Brief :: Copy out all lines from the entries below in which "agent" occurs.

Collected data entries
------

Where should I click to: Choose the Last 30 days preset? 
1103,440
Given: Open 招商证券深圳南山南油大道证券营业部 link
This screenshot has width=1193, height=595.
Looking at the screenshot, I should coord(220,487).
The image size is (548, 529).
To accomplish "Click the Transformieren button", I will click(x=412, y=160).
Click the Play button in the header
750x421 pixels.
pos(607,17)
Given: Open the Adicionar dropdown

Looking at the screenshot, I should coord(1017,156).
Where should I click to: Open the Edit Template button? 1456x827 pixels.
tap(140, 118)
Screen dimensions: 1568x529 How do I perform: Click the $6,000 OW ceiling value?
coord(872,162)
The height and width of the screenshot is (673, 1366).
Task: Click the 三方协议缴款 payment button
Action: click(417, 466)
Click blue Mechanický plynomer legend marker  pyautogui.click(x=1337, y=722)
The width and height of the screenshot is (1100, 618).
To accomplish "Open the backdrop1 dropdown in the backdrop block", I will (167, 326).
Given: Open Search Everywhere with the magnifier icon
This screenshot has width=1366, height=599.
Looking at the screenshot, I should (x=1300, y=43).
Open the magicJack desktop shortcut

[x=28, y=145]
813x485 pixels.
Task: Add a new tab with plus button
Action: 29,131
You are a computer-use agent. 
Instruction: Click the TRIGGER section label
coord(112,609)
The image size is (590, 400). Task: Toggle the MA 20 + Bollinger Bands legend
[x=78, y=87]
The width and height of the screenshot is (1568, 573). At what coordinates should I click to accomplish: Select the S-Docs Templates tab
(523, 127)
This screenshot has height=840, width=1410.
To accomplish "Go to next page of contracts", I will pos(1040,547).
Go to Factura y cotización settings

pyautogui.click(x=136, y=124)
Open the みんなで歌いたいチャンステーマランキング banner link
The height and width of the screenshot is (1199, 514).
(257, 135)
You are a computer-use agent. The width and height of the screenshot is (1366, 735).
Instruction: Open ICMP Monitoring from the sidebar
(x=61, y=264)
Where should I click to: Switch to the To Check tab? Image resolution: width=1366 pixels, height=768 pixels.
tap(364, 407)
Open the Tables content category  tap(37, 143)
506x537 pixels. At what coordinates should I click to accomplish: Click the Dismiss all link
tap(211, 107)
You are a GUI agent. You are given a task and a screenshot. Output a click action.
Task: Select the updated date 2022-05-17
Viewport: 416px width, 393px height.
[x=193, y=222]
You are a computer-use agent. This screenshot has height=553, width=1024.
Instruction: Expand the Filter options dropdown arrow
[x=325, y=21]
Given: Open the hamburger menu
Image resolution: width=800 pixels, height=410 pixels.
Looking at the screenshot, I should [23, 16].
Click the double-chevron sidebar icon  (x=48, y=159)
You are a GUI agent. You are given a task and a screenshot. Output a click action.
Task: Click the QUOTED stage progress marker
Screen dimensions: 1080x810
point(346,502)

------

Result ::
You are a computer-use agent. 
You are a computer-use agent. The width and height of the screenshot is (1366, 735).
You are a GUI agent. You are given a task and a screenshot. Output a click action.
You are a computer-use agent. This screenshot has height=553, width=1024.
You are a GUI agent. You are given a task and a screenshot. Output a click action.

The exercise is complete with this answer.